The winning NCEES project was a proposed transit center at the former Michigan State Fairgrounds at Eight Mile Road and Woodward Avenue in Detroit. The 113,000-square-foot center would feature a 40-room hotel for travelers, lounges and locker rooms for bus drivers and train operators, a security office, a transportation library and a visitor center. The team’s entry included a project schedule, cost estimates, and structural, geotechnical, transportation, water resource management-environmental, and construction engineering plans.
In announcing the award, NCEES CEO B. David Cox congratulated LTU for its “efforts to integrate professional practice and education.”
The event also featured special recognition for Edmund Yuen, an LTU faculty member for 36 years and chair of the Civil and Architectural Engineering Department from 2010 to 2021. In presenting Yuen with a crystal award marking his service, current department chair Elin Jensen said: “He really is the core, the backbone of our department… Every single day, the students come first for him.”
For information on LTU’s civil and architectural engineering programs, visit ltu.edu/engineering/civil-and-architectural-engineering.
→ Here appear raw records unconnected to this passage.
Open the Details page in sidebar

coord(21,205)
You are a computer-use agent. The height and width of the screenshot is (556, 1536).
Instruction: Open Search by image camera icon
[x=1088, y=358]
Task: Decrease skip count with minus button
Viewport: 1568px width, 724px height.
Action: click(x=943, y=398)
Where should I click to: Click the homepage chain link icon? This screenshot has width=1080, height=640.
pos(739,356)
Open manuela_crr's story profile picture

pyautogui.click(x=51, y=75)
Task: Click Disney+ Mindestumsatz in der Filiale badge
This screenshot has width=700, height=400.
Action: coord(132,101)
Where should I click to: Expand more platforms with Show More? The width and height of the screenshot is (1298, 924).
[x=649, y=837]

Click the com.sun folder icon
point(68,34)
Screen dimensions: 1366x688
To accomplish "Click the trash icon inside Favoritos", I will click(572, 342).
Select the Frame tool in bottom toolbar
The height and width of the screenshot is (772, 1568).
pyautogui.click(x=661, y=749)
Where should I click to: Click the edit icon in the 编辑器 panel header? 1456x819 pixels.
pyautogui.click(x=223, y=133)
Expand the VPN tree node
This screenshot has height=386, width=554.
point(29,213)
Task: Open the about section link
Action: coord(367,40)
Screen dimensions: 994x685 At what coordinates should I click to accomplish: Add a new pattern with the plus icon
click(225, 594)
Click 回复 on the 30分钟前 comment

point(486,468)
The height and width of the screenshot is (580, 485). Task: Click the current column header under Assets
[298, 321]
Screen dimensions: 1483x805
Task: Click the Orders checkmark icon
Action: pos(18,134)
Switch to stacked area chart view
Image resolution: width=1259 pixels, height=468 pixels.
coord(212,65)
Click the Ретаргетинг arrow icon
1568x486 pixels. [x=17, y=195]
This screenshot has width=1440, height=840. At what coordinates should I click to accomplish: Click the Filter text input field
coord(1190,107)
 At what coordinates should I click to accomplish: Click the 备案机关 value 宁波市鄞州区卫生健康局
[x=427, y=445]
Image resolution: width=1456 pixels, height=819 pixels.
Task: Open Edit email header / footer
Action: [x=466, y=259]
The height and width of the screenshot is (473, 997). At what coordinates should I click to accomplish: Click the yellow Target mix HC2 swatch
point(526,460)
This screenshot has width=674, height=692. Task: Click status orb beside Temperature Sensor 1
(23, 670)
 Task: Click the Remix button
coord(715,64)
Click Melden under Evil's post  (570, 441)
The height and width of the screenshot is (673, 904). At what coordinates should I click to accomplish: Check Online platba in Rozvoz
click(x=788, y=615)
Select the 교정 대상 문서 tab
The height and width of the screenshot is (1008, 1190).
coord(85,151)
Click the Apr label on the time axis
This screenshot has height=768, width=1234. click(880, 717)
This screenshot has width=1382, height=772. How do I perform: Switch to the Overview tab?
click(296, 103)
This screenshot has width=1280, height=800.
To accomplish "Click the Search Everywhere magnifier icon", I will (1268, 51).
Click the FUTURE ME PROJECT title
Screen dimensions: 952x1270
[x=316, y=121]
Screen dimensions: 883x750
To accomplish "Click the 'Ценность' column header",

Lawrence Technological University is one of only 13 independent, technological, comprehensive doctoral universities in the United States. Located in Southfield, Mich., LTU was founded in 1932 and offers more than 100 programs through its Colleges of Architecture and Design, Arts and Sciences, Business and Information Technology, Engineering, and Health Sciences, as well as Specs@LTU as part of its growing Center for Professional Development. PayScale lists Lawrence Tech among the nation’s top 11 percent of universities for alumni salaries. Forbes and The Wall Street Journal rank LTU among the nation’s top 10 percent. U.S. News and World Report list it in the top tier of the best Midwest colleges. And LTU is included in the Princeton Review’s “The Best 390 Colleges 2025 Edition,” a list of the nation’s top 15 percent of colleges and universities. Students benefit from small class sizes and a real-world, hands-on, “theory and practice” education with an emphasis on leadership. Activities on Lawrence Tech’s 107-acre campus include more than 60 student organizations and NAIA varsity sports.